══ INFORMATION ══

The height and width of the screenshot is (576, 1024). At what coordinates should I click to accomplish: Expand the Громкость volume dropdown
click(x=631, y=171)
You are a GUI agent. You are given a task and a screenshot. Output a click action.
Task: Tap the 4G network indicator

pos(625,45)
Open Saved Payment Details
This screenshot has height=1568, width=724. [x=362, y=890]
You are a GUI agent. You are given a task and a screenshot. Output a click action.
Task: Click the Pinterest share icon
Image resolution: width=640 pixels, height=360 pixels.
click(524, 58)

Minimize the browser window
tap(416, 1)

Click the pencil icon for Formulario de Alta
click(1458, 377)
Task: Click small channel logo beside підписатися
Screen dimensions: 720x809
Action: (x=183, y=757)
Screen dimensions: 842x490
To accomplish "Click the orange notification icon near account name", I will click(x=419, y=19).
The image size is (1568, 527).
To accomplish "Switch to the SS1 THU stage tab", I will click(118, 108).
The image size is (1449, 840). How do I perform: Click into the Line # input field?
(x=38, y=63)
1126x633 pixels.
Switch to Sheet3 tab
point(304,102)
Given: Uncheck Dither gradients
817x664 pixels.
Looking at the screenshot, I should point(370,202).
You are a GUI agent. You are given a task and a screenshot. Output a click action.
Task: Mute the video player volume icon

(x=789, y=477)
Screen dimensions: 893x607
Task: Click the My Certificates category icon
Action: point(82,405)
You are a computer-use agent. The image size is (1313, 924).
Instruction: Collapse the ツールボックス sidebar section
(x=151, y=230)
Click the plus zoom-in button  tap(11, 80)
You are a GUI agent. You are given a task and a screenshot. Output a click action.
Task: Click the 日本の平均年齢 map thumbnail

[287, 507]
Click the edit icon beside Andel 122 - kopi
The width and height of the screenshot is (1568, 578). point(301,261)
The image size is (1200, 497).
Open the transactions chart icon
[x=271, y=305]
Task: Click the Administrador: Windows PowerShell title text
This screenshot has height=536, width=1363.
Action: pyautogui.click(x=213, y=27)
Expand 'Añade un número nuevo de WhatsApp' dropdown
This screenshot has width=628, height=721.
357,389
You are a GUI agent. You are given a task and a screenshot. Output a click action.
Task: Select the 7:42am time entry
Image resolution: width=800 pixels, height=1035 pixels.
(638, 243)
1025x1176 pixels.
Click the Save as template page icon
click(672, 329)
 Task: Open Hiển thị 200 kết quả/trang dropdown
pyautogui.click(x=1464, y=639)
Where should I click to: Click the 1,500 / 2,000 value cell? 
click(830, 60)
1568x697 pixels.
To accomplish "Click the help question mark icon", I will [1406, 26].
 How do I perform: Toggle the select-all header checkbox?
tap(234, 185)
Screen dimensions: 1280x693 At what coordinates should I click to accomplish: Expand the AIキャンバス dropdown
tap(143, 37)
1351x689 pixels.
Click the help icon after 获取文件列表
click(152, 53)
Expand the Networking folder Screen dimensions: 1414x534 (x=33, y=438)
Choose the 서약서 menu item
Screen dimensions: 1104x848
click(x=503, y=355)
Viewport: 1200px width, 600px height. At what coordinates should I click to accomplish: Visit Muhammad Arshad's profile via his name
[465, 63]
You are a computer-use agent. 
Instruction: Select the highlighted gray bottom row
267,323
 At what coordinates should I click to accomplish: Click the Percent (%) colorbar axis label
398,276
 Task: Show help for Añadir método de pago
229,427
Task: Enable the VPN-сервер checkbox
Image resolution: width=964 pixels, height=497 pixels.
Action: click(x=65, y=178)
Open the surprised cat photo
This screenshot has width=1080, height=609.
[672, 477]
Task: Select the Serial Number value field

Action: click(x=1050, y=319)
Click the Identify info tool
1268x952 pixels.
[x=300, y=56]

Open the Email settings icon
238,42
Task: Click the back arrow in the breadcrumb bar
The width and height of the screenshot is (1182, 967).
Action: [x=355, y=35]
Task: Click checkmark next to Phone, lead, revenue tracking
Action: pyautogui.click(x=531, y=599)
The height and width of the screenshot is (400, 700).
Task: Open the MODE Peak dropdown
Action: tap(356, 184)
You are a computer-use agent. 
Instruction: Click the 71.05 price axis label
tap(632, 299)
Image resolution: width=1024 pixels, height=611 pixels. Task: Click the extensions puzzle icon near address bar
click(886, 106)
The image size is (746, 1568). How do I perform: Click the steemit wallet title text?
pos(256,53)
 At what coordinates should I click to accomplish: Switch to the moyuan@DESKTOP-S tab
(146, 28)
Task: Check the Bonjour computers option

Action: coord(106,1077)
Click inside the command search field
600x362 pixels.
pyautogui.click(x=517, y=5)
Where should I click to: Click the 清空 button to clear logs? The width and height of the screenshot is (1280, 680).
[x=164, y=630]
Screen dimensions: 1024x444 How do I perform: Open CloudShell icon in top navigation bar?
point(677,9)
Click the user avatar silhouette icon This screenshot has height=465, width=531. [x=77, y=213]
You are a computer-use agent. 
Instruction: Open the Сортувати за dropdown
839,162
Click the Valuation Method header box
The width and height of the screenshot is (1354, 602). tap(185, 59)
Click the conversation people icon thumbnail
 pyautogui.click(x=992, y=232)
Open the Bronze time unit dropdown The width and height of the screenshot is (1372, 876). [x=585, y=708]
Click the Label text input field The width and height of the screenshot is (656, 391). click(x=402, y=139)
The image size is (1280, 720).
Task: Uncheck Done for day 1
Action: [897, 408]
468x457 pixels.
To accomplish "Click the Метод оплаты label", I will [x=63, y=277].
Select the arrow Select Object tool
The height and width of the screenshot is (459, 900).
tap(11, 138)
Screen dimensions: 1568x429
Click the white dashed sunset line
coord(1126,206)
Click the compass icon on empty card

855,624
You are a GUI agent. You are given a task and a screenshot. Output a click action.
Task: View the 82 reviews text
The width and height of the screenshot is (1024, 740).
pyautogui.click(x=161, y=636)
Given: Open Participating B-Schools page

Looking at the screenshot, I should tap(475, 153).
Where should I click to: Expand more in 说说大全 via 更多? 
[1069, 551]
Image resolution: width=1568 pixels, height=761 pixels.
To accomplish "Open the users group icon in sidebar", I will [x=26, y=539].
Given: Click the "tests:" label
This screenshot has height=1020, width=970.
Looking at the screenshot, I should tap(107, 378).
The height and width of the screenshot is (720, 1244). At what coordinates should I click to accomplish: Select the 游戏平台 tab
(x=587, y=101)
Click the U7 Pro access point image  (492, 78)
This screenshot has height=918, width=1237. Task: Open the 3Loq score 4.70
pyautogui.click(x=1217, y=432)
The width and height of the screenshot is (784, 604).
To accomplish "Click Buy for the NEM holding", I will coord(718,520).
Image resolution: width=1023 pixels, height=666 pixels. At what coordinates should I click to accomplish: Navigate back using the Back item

═══

### WORK ORDER
Which lines in the records above include the word "time"? Copy them out.

### SOLVED PROBLEM
Task: Select the 7:42am time entry
Open the Bronze time unit dropdown The width and height of the screenshot is (1372, 876). [x=585, y=708]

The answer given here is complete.